Oceanlinx; named one of the world’s Top Ten Renewable Energy Investments by the UN, needs to go back to the drawing board to iron out some kinks in the design of its 2.5 MW wave energy power station.
A massive swell at the Port Kembla site, 150 meters off the coast of Australia was able to sink the continent’s first wave power device to feed power to the Australian grid. The $5 million pre-commercial pilot project had just begun supplying power to the shore in February 2010.
The wave energy industry is in its infancy. Other than this, only half a dozen pilots are actually are delivering electricity to grids, (most in Europe) and which designs will prevail remains to be seen. The US has tremendous potential off the Northwest coast from Oregon to Alaska.
Because it is a completely new industry, wave power entrepreneurs are trying out many different engineering designs to capture the power of the ocean. Some are sited on the sea floor, some float, and some are moored to the sea floor.
The Oceanlinx design was modeled on an off-shore oil rig – and moored to the sea floor
Essentially it was a platform floating partly above the sea surface with turbines suspended above the water; inside a wind tunnel. These are designed to capture air pushed up and down as the waves beneath them swell and sink. The power generated by the spinning turbines is then fed to the coast to supply the grid.
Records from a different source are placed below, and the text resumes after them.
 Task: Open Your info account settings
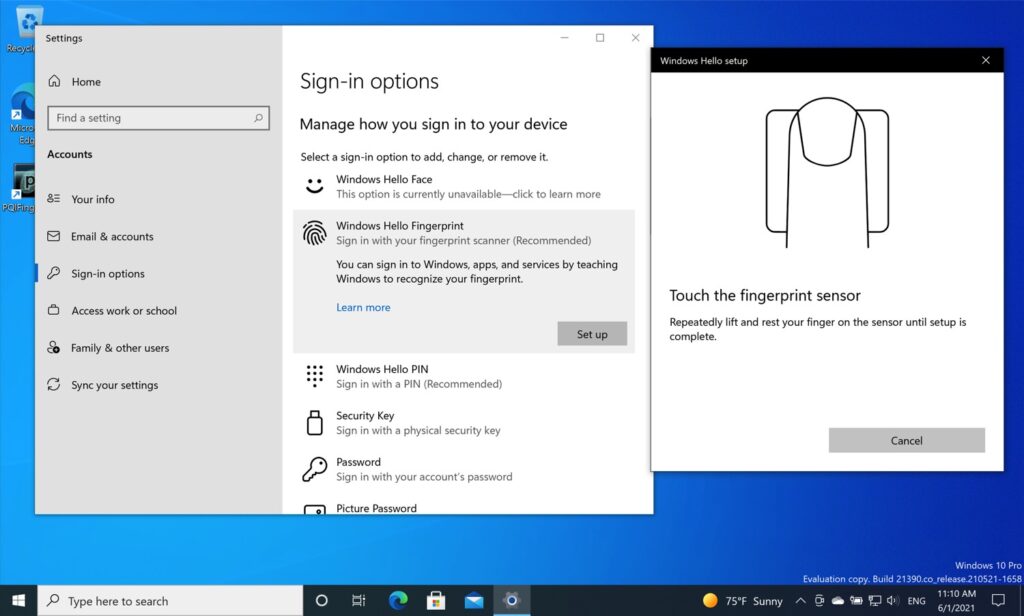93,199
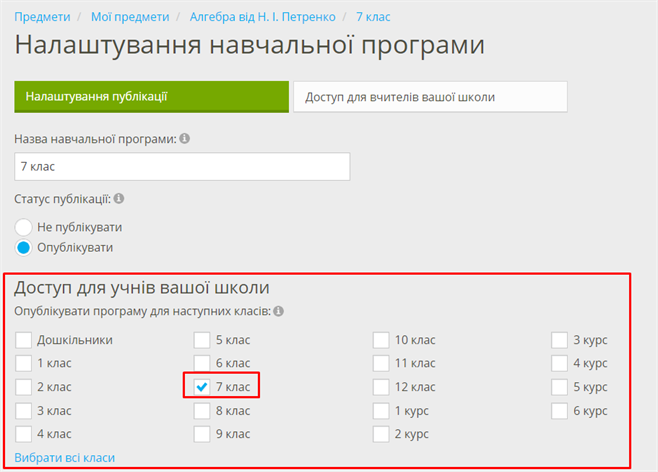Click info icon beside publication status label
This screenshot has width=658, height=472.
119,199
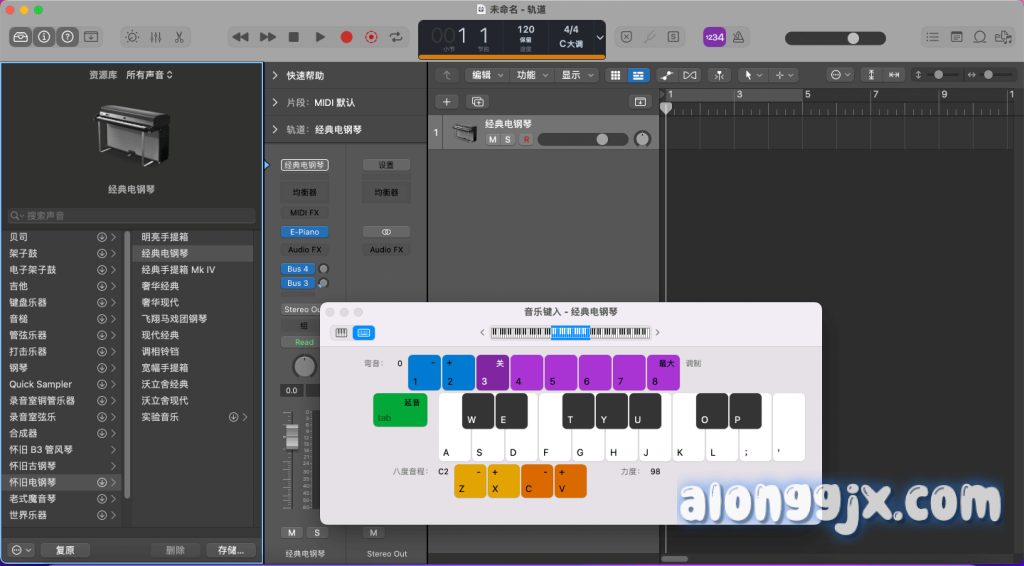Open the Quick Help toolbar button
Image resolution: width=1024 pixels, height=566 pixels.
[x=68, y=37]
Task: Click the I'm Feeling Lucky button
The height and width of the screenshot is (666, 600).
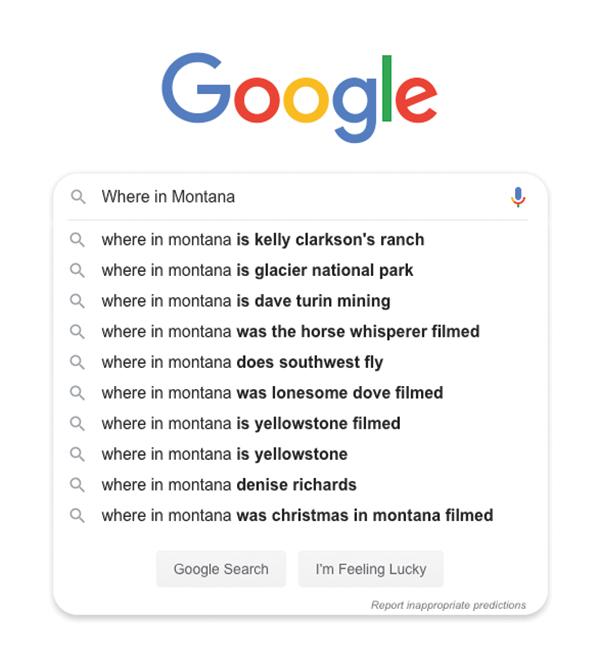Action: point(371,569)
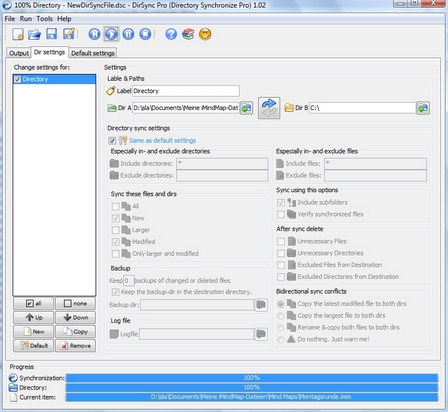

Initially, the powerful waves just ripped the device from its moorings. Efforts to capture and tow it back to safety had to be abandoned in high seas, and the next day, it sank.
Unlike the other deep-sea energy failure going on now as a real oilmageddon gushes from the sea floor in the Gulf of Mexico, there is no horrific environmental disaster associated with this clean energy failure: just the need to get back to the drawing board and find another way to capture the ocean’s power. If anything, it just demonstrates the tremendous power of the sea.
With so many brilliant engineers working on wave energy, this will be more instructive to the nascent wave energy industry – rather than a huge set-back.
Good luck to Oceanlinx as it figures out the solution and gets a revised attempt going.